[Stored data]
*** Begin section ***

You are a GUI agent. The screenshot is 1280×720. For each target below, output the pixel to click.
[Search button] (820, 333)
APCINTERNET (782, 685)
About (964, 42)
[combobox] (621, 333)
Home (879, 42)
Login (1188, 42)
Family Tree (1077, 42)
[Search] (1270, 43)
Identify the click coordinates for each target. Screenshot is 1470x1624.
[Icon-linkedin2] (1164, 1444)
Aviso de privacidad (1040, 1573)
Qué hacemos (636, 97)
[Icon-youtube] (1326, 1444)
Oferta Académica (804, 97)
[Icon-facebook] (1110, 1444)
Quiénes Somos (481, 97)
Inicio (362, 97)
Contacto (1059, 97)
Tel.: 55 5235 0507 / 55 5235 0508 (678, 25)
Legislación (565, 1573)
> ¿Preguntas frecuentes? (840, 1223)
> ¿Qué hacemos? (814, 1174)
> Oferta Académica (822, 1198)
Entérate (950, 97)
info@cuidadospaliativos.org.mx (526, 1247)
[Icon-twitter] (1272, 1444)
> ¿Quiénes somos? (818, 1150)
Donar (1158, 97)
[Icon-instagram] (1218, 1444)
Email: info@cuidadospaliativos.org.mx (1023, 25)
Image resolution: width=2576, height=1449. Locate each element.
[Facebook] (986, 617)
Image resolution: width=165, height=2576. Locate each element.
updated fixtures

*** End section ***

## WHAT YOU ARE ASKED TO DO
Write the data from above out again, exactly.

## FINISHED EXERCISE
You are a GUI agent. The screenshot is 1280×720. For each target below, output the pixel to click.
[Search button] (820, 333)
APCINTERNET (782, 685)
About (964, 42)
[combobox] (621, 333)
Home (879, 42)
Login (1188, 42)
Family Tree (1077, 42)
[Search] (1270, 43)
Identify the click coordinates for each target. Screenshot is 1470x1624.
[Icon-linkedin2] (1164, 1444)
Aviso de privacidad (1040, 1573)
Qué hacemos (636, 97)
[Icon-youtube] (1326, 1444)
Oferta Académica (804, 97)
[Icon-facebook] (1110, 1444)
Quiénes Somos (481, 97)
Inicio (362, 97)
Contacto (1059, 97)
Tel.: 55 5235 0507 / 55 5235 0508 (678, 25)
Legislación (565, 1573)
> ¿Preguntas frecuentes? (840, 1223)
> ¿Qué hacemos? (814, 1174)
> Oferta Académica (822, 1198)
Entérate (950, 97)
info@cuidadospaliativos.org.mx (526, 1247)
[Icon-twitter] (1272, 1444)
> ¿Quiénes somos? (818, 1150)
Donar (1158, 97)
[Icon-instagram] (1218, 1444)
Email: info@cuidadospaliativos.org.mx (1023, 25)
Image resolution: width=2576, height=1449. Locate each element.
[Facebook] (986, 617)
Image resolution: width=165, height=2576. Locate each element.
updated fixtures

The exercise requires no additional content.